Follow-up to Monday's discussion of digits

Thu Nov 20 00:45:19 CET 2008

> I agree with this, and think that the restriction _could_ be done only
> by regstries.  

And that is what I think should be done.

> That said, the example case may be unusual enough that
> it is worth pushing into the protocol.  
> 
> I'll probably get the terminology wrong in what follows, but I my
> current understanding is that the various ranges of digits always
> contain the complete set of digits,

Yes.

> even if the digits are really
> shared.

No. There are no such instances of digit "sharing" between
runs of digits in the standard.

> In other words I think that the extended and non-extended
> Arabic-Indic ranges in some sense contain three characters that would
> have been the same code point had they not been digits.

I don't think that is a correct interpretation.

Arabic-Indic digits (U+0660..U+0669, in use for Arabic
proper and most of the Arabic-script world outside of
Central and South Asia) and the Eastern Arabic-Indic
digits (U+06F0..U+06F9, in use for Perso-Arabic, essentially
in Iran, Pakistan, and Afghanistan), are each complete
sets of digits.

The two sets have slightly different *directional* behavior,
with distinct bidi properties. Arabic-Indic digits are bc=AN,
while Eastern Arabic-Indic digits are bc=En. That distinction,
more than anything, was what required encoding two distinct
sets. It also happens that the *glyphs* for several of the
numbers (4 through 7, primarily) are also often distinct
for Arabic and for Perso-Arabic.

>  It's a good
> thing that the code points for digits are always in a contiguous
> range, but it has created this unusual case that happens to be bad for
> domain name label use.  Is that correct?

Only partly so. You could switch over to the scripts of India
and note that the digit zero for each of the scripts is
essentially the "same" little circle, and claim that that
fact could lead to combinatorial explosion if you started
mixing those across scripts in domain names as well.

Mixing scripts for digits in strings is just bad in principle.
The only thing that is really different about the Arabic
digits case is that both the Arabic-Indic digits and
the Eastern Arabic-Indic digits are technically
script=Arabic in the Unicode Standard, so you don't rule
out mixing them in a label simply with a script 
property test.

But unless I'm missing something, we've given up trying
to mandate the no mixing of scripts in label principle
in the protocol itself, assuming that that will be
handled by registry policy. And I see the Arabic digits
as just another example of "bad things can happen if
you let people mix things that could be confused".

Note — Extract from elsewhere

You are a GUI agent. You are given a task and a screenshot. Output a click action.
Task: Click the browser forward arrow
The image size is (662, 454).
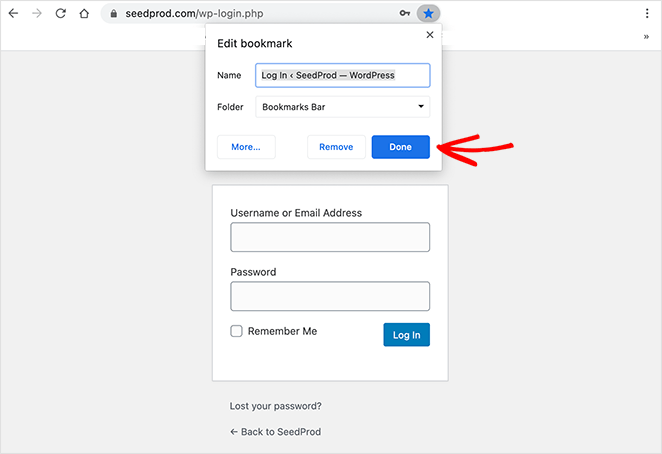37,15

The natural thing one would expect would be for registries
for Iran, Pakistan, and Afghanistan to only allow
U+06F0..U+06F9 digits in Arabic labels, and other
registries outside of those countries to only allow
U+0660..U+0669 digits in Arabic labels.

On the other hand, if the group consensus is that the
protocol *must* do something, the two sets of digits
are essentially a *bidi* issue, and the cleanest way
to account for a prohibition on their cooccurrence in
a label would be to leverage the already existing
requirement that labels pass the string contraints
of the bidi document, and simply add a clause in there
which would prohibit the cooccurrence of Arabic digits
with different bidi class in the same label, instead
of inventing new, complicated context rules and
special case status for a particular list of characters
elsewhere in the documents.

--Ken

>  Because if I understand this
> correctly, it's sufficiently unlike other cases that treating it
> specially in the protocol might be the right trade-off.  This "strange
> case", after all, is part of what was the motivation behind having
> context rules in the first place, no?